What this task involves:
Write out the entries below exactly as they stand. Skip every image.

[[ Records to use, beginning ]]

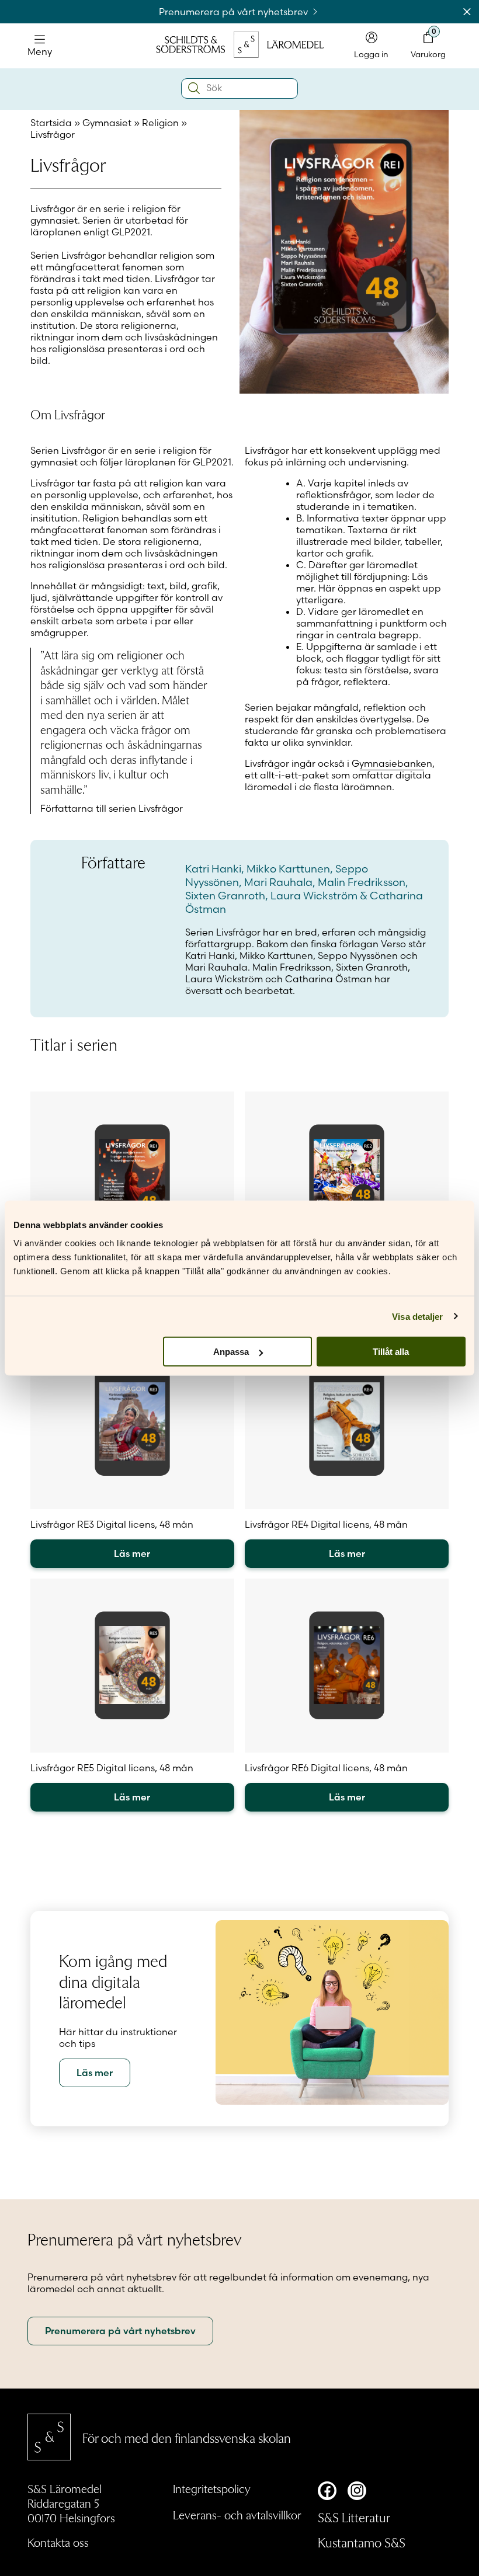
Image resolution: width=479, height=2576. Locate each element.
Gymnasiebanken (392, 763)
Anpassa (231, 1352)
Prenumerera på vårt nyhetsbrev (234, 12)
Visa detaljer (417, 1316)
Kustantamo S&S (361, 2542)
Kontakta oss (58, 2542)
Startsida (51, 122)
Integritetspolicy (212, 2488)
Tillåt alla (391, 1352)
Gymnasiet (106, 122)
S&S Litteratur (354, 2517)
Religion (160, 122)
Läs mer (132, 1553)
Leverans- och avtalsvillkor (237, 2515)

[[ Records to use, end ]]

Answer box:
Image resolution: width=479, height=2576. Locate each element.
Gymnasiebanken (392, 763)
Anpassa (231, 1352)
Prenumerera på vårt nyhetsbrev (234, 12)
Visa detaljer (417, 1316)
Kustantamo S&S (361, 2542)
Kontakta oss (58, 2542)
Startsida (51, 122)
Integritetspolicy (212, 2488)
Tillåt alla (391, 1352)
Gymnasiet (106, 122)
S&S Litteratur (354, 2517)
Religion (160, 122)
Läs mer (132, 1553)
Leverans- och avtalsvillkor (237, 2515)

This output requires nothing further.